[begin Article]

Suppressed plasmonic mode coupling for efficient electro-optic lithium niobate modulator
Journal article, 2025

Integrated lithium niobate electro-optic (EO) modulators have received strong attention due to the unique material properties of LN, which include low optical loss, high refractive index, and strong Pockels effect. The trade-off between electro-optic bandwidth (BW) and half-wave voltage (Vπ) in LN modulators has been widely studied; however, the trade-off between the voltage-length product (Vπ · L) and optical insertion loss (IL) has received less attention. Nevertheless, it is important for efficient EO modulators. The Vπ · L-IL trade-off originates from the balance between the applied electric field intensity and the absorption losses in metallic electrodes, which are both determined by the distance between electrodes and optical waveguides. Here, we find out tha the absorption loss is highly dependent on the electrode width as a result of the mode coupling between the dielectric waveguide and the metal-dielectric plasmonic modes. And we overcome this trade-off by using a special electrode shape that can suppress the mode coupling. As a result, we numerically demonstrate a 5-fold propagation loss reduction (at the same Vπ · L) and a 16% Vπ · L reduction (at the same loss) compared to a conventional electrode design. We also show that the proposed design does not degrade the frequency response of the modulator, and a more than 50 GHz 3-dB BW can be achieved with an electrode length of 0.8 cm. Our design principle could be used to achieve high-efficiency EO modulators with low insertion loss. Furthermore, the design principle could also be applied to other optical devices with metal-dielectric waveguide structure, such as EO or thermally tuned phase shifters, filters, and optical resonators, to improve their performance.

[end Article]

• The problem: Reproduce the modulator abstract in full, word for word. The listing that comes next has no connection to the modulator abstract.

[begin Given data]

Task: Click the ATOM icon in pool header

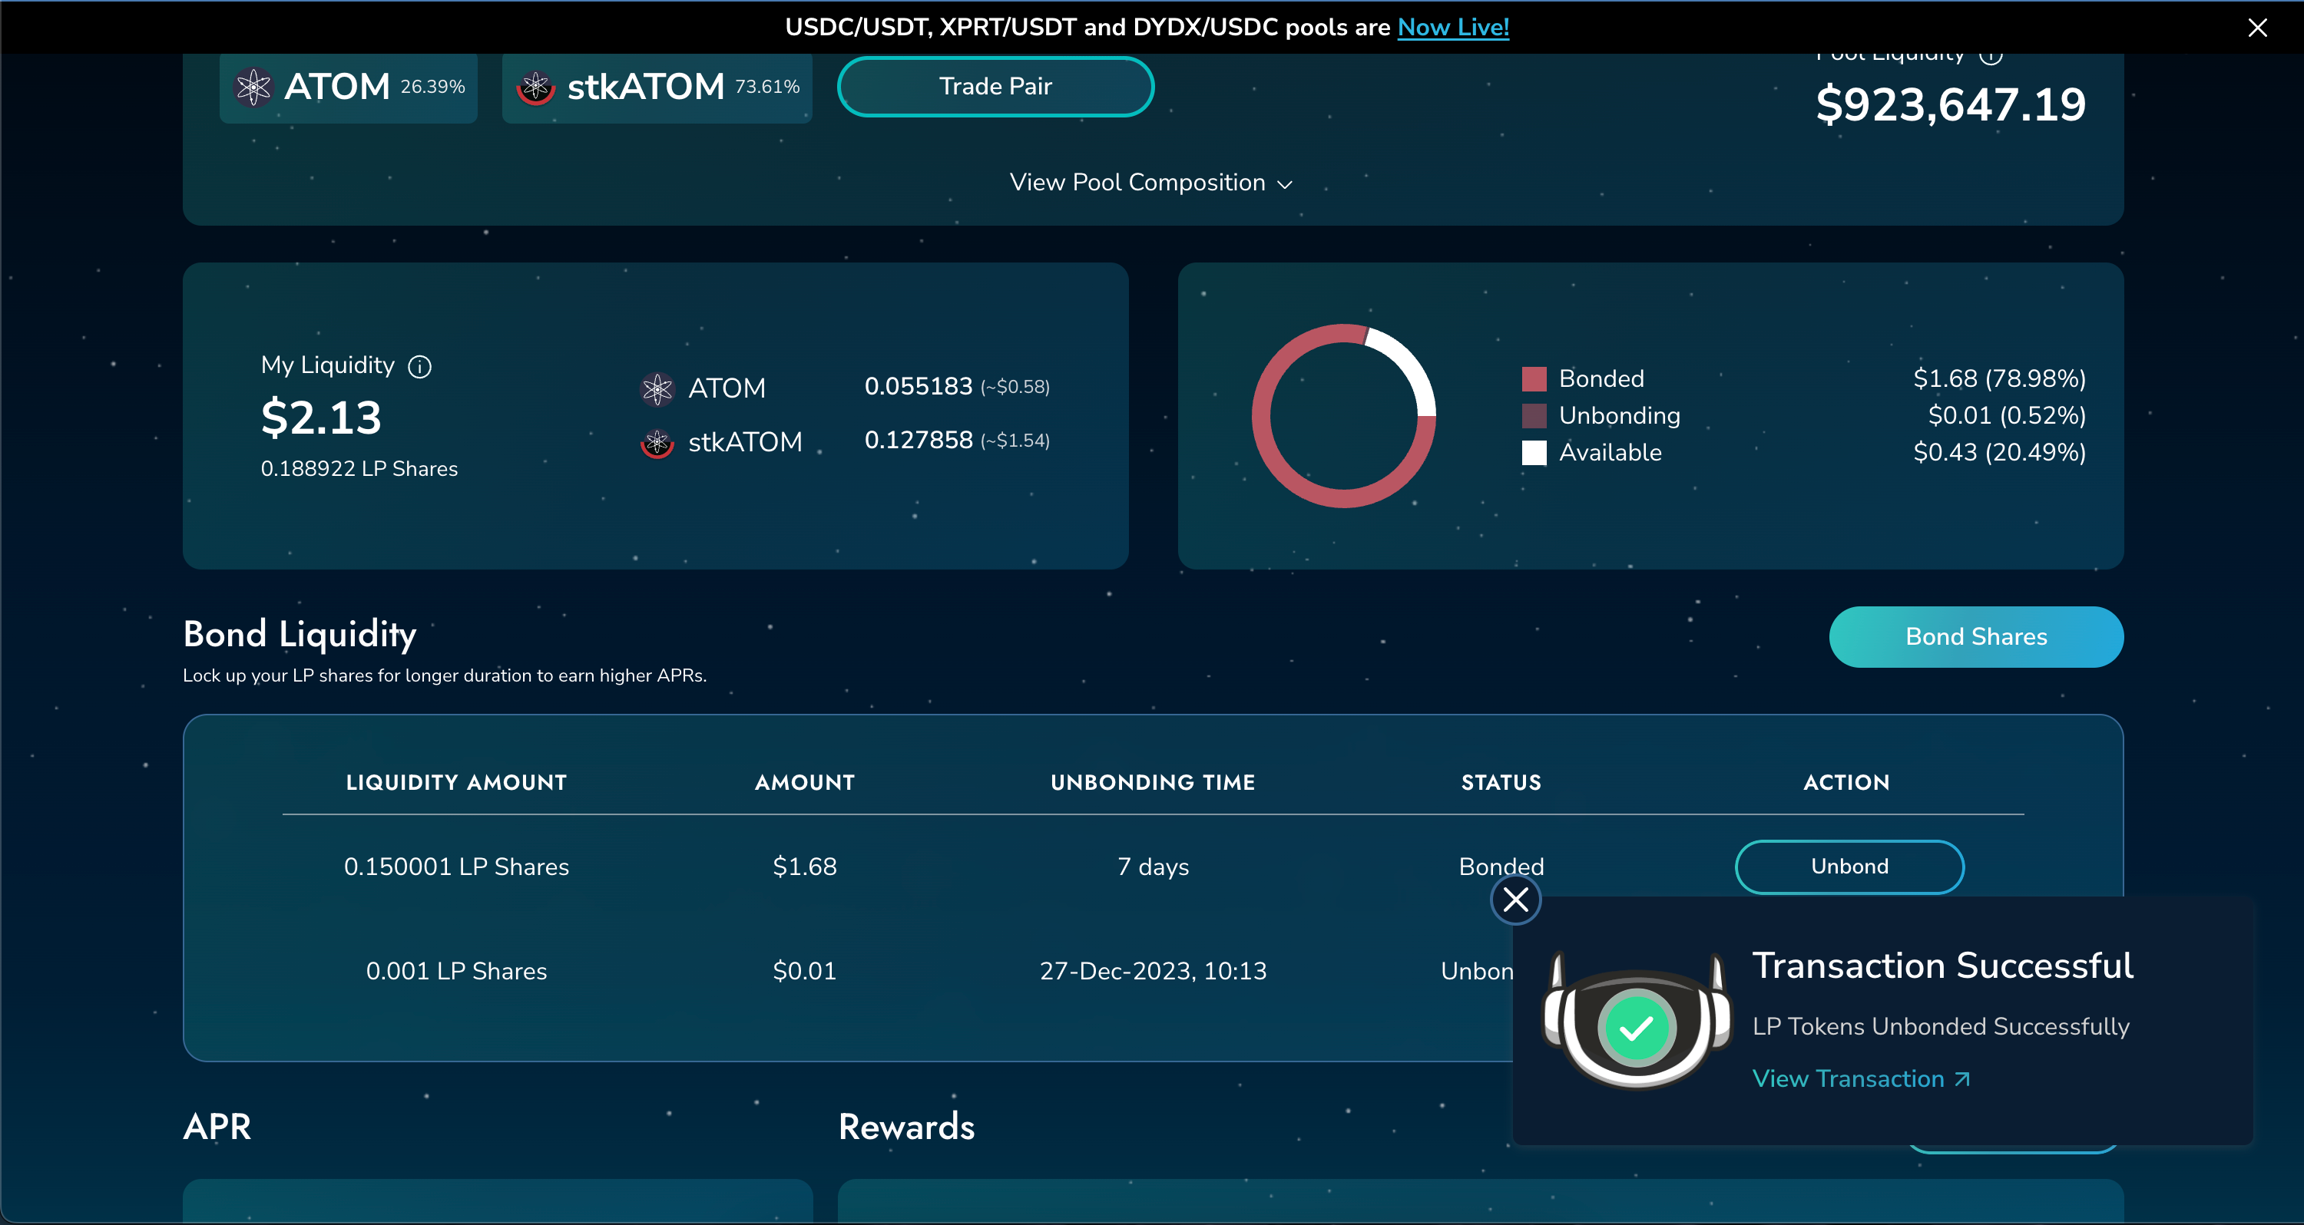Action: [x=253, y=87]
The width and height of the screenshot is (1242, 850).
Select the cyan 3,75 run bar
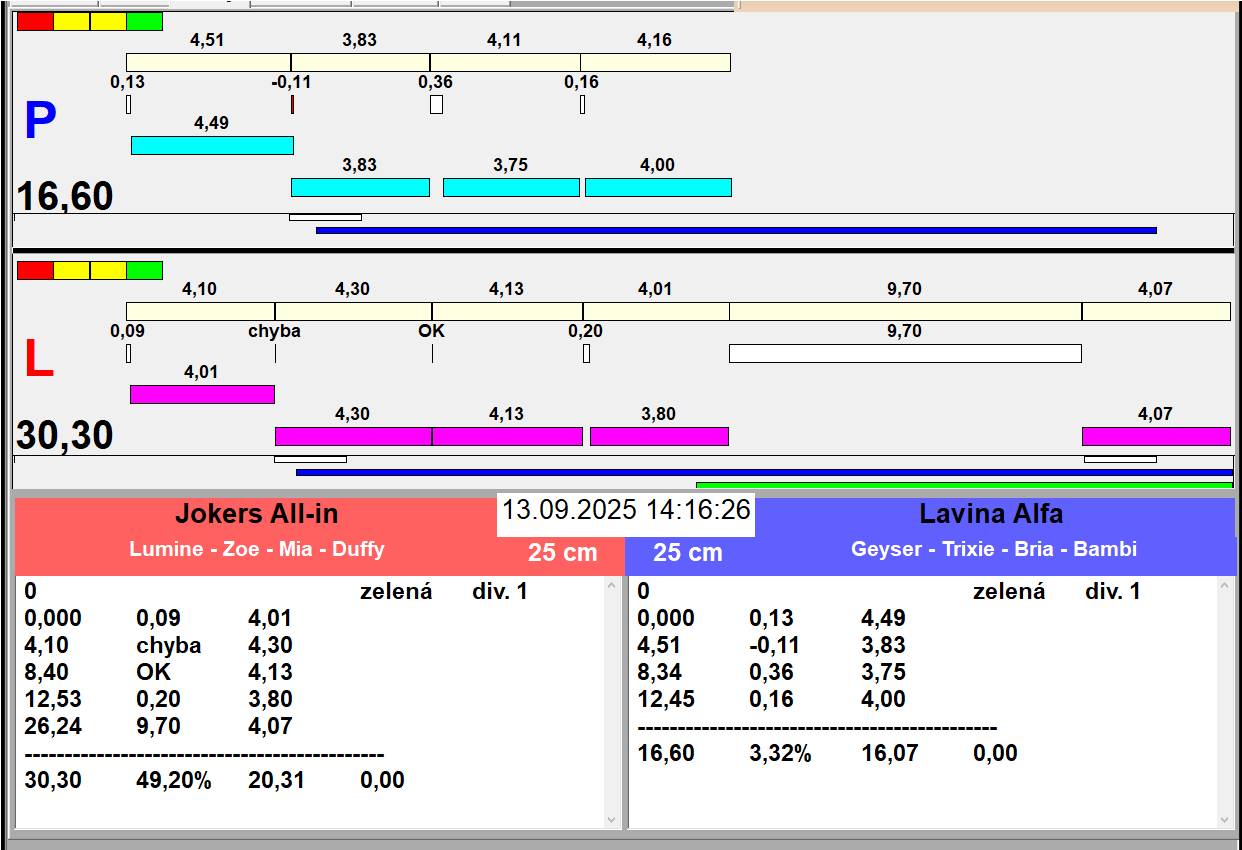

[end Given data]

• Exercise response:
Suppressed plasmonic mode coupling for efficient electro-optic lithium niobate modulator
Journal article, 2025

Integrated lithium niobate electro-optic (EO) modulators have received strong attention due to the unique material properties of LN, which include low optical loss, high refractive index, and strong Pockels effect. The trade-off between electro-optic bandwidth (BW) and half-wave voltage (Vπ) in LN modulators has been widely studied; however, the trade-off between the voltage-length product (Vπ · L) and optical insertion loss (IL) has received less attention. Nevertheless, it is important for efficient EO modulators. The Vπ · L-IL trade-off originates from the balance between the applied electric field intensity and the absorption losses in metallic electrodes, which are both determined by the distance between electrodes and optical waveguides. Here, we find out tha the absorption loss is highly dependent on the electrode width as a result of the mode coupling between the dielectric waveguide and the metal-dielectric plasmonic modes. And we overcome this trade-off by using a special electrode shape that can suppress the mode coupling. As a result, we numerically demonstrate a 5-fold propagation loss reduction (at the same Vπ · L) and a 16% Vπ · L reduction (at the same loss) compared to a conventional electrode design. We also show that the proposed design does not degrade the frequency response of the modulator, and a more than 50 GHz 3-dB BW can be achieved with an electrode length of 0.8 cm. Our design principle could be used to achieve high-efficiency EO modulators with low insertion loss. Furthermore, the design principle could also be applied to other optical devices with metal-dielectric waveguide structure, such as EO or thermally tuned phase shifters, filters, and optical resonators, to improve their performance.